*** ENTRIES PROVIDED ***
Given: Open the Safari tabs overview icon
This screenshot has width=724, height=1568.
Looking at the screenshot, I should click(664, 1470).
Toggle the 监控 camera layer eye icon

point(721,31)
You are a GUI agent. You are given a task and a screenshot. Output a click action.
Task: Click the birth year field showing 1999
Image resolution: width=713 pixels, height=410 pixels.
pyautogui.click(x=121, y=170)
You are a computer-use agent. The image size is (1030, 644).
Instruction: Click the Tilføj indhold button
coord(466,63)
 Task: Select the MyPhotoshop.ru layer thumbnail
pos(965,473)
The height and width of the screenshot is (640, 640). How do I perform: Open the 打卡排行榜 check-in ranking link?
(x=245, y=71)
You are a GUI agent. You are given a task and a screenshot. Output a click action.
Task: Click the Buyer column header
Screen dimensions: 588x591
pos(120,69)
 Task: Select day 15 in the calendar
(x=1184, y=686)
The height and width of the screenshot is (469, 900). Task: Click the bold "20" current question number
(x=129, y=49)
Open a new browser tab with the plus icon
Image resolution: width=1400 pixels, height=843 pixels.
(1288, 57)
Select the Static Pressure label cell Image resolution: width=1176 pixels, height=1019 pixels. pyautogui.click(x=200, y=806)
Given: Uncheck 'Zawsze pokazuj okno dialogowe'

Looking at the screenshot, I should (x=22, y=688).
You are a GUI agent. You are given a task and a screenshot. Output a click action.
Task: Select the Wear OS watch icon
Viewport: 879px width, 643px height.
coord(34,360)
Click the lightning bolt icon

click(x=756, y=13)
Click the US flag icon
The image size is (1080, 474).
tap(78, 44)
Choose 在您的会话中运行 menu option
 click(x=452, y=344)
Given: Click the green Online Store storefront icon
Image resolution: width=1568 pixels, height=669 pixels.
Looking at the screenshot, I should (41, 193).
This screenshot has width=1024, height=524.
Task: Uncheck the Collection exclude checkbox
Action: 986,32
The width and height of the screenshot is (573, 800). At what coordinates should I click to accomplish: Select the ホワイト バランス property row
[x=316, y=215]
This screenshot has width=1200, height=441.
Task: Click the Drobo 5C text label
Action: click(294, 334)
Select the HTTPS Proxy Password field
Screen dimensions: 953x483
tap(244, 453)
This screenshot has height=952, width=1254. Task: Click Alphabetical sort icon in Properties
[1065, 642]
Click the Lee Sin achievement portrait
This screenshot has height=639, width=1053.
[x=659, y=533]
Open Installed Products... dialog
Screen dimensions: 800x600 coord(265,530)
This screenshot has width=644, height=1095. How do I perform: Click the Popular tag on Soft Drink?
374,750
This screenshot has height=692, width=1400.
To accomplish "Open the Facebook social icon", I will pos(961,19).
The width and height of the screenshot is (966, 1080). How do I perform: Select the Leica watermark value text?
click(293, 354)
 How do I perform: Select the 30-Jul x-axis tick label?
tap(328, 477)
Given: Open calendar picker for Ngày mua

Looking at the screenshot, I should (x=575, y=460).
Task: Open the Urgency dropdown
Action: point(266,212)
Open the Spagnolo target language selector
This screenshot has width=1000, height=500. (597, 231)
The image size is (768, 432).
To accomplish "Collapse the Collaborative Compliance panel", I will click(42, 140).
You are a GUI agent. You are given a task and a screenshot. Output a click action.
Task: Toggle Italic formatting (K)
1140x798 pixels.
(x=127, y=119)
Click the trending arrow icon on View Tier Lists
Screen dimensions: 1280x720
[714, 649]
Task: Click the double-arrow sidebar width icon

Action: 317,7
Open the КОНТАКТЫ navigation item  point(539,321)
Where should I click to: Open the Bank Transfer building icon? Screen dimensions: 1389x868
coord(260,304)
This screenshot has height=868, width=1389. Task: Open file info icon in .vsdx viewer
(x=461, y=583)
***
--- ASSIGNMENT ---
Filter by the word "will": copy every line of the data that holds it.

--- SOLUTION TO THE EXERCISE ---
To accomplish "Open the Facebook social icon", I will pos(961,19).
To accomplish "Collapse the Collaborative Compliance panel", I will click(42, 140).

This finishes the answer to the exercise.